The Animal Flower Cave is located under the cliffs at North Point, St. Lucy, Barbados. It is the island's lone accessible sea cave. It was discovered by its seaward entrance in 1780 by two English explorers.
The cave stands six feet above the high water mark although it was formed at sea level. This has occurred because Barbados is rising at 1 inch per 1000 years.
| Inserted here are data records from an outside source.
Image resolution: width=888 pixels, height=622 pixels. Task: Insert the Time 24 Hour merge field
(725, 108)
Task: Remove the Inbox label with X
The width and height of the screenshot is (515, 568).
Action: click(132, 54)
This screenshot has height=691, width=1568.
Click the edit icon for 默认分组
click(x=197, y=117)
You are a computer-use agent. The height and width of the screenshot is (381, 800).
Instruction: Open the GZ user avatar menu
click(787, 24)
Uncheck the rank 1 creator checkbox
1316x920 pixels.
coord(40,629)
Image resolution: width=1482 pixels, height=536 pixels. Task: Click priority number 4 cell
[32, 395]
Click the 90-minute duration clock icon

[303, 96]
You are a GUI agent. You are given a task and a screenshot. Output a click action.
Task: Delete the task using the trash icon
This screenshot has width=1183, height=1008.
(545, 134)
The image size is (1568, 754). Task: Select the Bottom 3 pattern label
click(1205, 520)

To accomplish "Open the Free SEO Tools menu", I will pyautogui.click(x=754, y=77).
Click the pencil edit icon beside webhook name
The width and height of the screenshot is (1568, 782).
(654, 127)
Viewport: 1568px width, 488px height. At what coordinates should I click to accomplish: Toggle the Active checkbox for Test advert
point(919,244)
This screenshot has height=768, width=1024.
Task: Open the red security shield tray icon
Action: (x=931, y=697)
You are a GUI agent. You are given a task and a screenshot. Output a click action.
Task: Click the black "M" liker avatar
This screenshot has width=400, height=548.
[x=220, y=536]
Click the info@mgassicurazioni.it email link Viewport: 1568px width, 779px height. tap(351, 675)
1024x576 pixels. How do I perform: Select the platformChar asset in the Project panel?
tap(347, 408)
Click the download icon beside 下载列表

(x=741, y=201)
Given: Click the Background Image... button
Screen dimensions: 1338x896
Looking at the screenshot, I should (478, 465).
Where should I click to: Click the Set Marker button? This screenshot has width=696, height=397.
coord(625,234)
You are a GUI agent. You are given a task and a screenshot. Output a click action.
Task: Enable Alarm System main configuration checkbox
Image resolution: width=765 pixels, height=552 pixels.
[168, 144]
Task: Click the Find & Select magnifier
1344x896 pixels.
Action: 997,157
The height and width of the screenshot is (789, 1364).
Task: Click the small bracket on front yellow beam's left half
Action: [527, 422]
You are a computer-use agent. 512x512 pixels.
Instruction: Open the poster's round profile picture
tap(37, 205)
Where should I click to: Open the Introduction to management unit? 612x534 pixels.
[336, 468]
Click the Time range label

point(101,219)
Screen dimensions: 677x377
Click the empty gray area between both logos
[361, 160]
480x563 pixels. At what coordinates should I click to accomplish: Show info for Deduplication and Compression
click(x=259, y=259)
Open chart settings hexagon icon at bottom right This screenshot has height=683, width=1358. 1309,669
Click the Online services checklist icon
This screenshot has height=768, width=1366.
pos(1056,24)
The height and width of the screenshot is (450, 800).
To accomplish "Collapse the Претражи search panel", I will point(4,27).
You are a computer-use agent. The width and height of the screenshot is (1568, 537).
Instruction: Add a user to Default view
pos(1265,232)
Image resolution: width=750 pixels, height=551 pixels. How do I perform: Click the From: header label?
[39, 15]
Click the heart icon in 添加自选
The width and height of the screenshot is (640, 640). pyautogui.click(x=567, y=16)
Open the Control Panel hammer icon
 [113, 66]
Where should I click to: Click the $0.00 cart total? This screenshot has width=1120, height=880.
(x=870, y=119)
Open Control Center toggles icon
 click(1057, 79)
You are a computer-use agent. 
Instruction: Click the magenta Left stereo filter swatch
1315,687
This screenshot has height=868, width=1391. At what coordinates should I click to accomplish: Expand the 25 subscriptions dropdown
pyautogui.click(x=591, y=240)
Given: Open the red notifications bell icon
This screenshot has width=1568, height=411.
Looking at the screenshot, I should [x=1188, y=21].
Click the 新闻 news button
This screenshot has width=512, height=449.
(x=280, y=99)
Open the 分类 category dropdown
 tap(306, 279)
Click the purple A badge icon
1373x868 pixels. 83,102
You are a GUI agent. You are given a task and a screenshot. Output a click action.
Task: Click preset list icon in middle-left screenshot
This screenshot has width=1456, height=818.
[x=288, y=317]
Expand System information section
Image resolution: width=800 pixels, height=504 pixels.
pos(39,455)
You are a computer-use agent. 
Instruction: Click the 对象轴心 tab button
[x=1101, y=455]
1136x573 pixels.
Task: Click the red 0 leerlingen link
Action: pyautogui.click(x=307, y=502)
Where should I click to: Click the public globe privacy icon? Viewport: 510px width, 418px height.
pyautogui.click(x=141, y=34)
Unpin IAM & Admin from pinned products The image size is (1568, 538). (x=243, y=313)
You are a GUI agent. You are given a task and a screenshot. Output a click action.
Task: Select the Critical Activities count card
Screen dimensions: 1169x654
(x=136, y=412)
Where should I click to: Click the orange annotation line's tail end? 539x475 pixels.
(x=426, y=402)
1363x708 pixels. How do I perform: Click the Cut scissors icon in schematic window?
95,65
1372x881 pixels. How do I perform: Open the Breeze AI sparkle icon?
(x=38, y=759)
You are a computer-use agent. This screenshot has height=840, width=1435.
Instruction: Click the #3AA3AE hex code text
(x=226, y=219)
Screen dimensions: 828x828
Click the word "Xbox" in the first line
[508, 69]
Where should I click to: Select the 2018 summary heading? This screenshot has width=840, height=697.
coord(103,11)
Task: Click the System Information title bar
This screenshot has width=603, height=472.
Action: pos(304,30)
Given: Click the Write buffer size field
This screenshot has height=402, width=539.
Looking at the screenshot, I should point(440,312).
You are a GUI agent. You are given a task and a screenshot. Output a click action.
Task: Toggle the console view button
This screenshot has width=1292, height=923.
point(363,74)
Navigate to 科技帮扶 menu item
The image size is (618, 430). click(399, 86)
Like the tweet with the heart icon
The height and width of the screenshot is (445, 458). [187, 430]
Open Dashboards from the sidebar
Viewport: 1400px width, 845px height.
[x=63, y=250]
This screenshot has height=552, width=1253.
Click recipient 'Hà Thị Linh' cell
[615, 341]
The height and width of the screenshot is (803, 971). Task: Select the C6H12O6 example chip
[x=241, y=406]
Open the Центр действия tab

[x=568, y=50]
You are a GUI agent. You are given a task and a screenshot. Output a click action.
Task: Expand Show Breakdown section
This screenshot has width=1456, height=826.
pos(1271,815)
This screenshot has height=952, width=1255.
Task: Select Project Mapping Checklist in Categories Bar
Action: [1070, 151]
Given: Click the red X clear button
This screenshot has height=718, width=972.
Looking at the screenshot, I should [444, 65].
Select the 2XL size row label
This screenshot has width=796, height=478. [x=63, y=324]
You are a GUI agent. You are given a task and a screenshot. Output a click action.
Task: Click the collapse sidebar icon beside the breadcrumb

There are coral steps which lead down through an opening in the roof (called "the blowhole") into the cave, these steps were built in 1912. Inside the cave, still found are some sea anemones, which are locally called animal flowers, whence the cave obtained its name.

== Sea Anemone ==
The flower consists of tentacles that can sting and paralyze a passing fish in the larger variety of species. The tentacles retract into the stalk or stump for safety on contact with an alien object like a stick. The flower then waits a while before coming out of the stalk again to allow danger to pass.

== Cave's floor ==
The cave has a coral floor which is estimated to be about 400,000 to 500,000 years old. Whereas the younger coral section above the main floor is about 126,000 years old. This dating was carried out by the German Geological Institute.
The swimming pool, as the guides call it, is in a chamber all by itself. The transparent and still water does not reveal its depth but looks deceptively shallow. The smooth floor of the cave, worn down by the water and the rubbing action of the coral rocks over time, has an undulating formation and the light lends a "magical quality" to this chamber. At certain times of the year and in bad weather, the caverns become filled with water and the entrance acts like a giant blowhole.

On calm days it is possible to swim in the natural rock pools in the cave or to view the Atlantic Ocean through the windows to the ocean (cave openings).